TASK OBJECTIVE:
Write the next part of the passage on Lillian Hulbert's 1922 death, beginning right after its last sentence.

DOCUMENT PASSAGE:
★ ★ ★ ★ ★ ★ ★
On October 25, 1922, 24-year-old homemaker Lillian Hulbert died at
Chicago's St. Anne's Hospital from complications of a criminal abortion
performed on her there that day. The coroner identified a Mrs. M.C. Anderson as responsible for Lillian's death. Anderson's profession is given as nurse or midwife.
Abortion rights groups will blame the deaths of women like Lillian on
the legal status of abortion at the time. Seeking out a midwife, ad
Lillian did, rather than a doctor, wasn't because of abortion's
illegality but because women of that era often went to midwives rather
than doctors for all of their obstetric and gynecological issues.
Abortion-rights activists also forget that all surgery, including
induced abortion, was riskier in the pre-legalization days. As the 20th
century progressed, all maternal mortality, including abortion
mortality, fell as medical care improved. Antibiotics
and blood transfusions -- along with overall better health due to
increasing prosperity -- deserve the credit for falling mortality, which was hardly caused retroactively by the 1973 Roe vs. Wade Supreme Court ruling striking down all the nation's abortion laws.
★ ★ ★ ★ ★ ★ ★
DATASET CONTENT:
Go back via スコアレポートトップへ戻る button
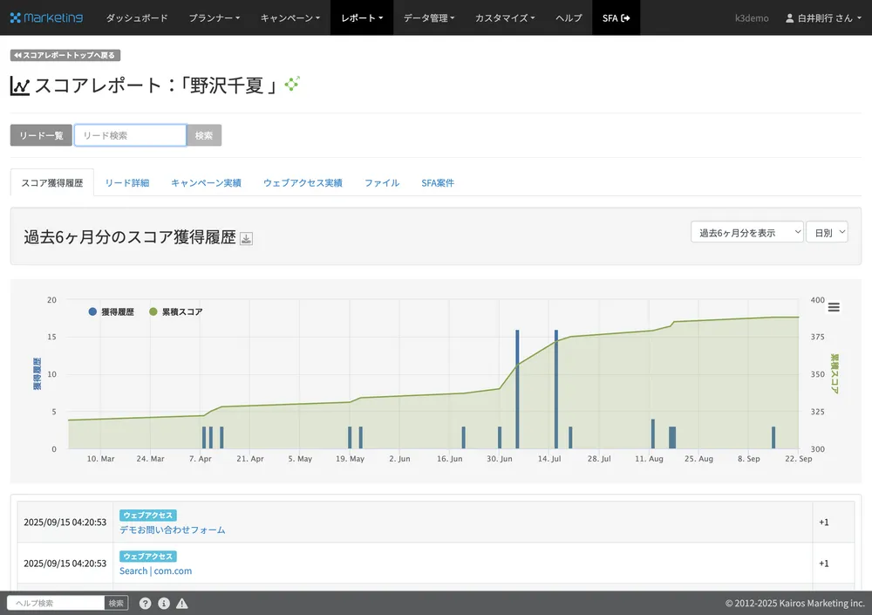Viewport: 872px width, 615px height. tap(65, 55)
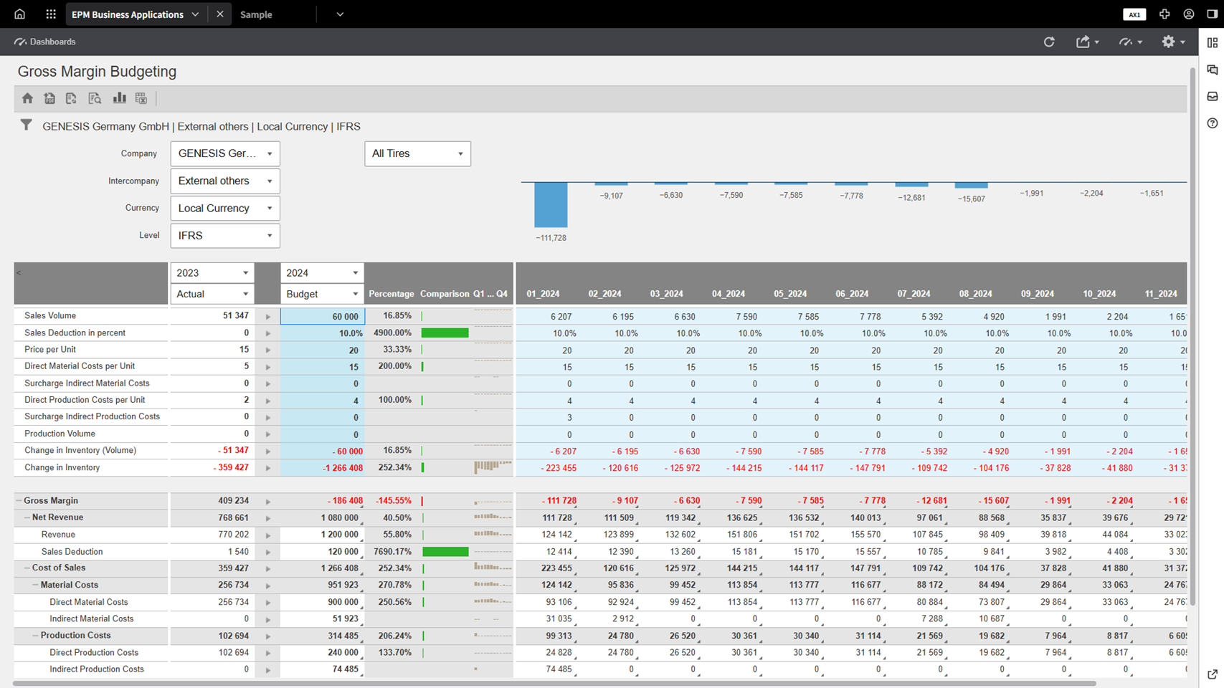Open the comments panel in right sidebar
This screenshot has width=1224, height=688.
click(x=1213, y=70)
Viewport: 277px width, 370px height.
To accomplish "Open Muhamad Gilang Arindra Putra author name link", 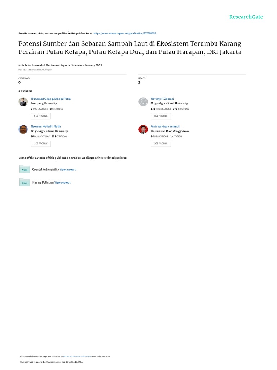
★ ★ ★ ★ ★ ★ ★
EXERCISE OUTPUT:
No doubt there was quackery prior to legalization -- but such quackery persists today.
Removing the threat of jail for any but the most egregious behavior
does not provide motivation to run a tight ship. Three erstwhile
criminal abortionists that I know of -- Benjamin Munson, Milan Vuitch, and Jesse Ketchum
-- didn't lose a single abortion patient until after legalization made
them less fearful of repercussions and thus far more careless. Each went
on to kill two legal abortion patients, not out of simple surgical
complications, but due to appalling quackery.
It's time we got real about how little is different between illegal and
legal abortion practice: the main difference is how much risk of being
shut down or sent to prison the safe-and-legal abortionist faces.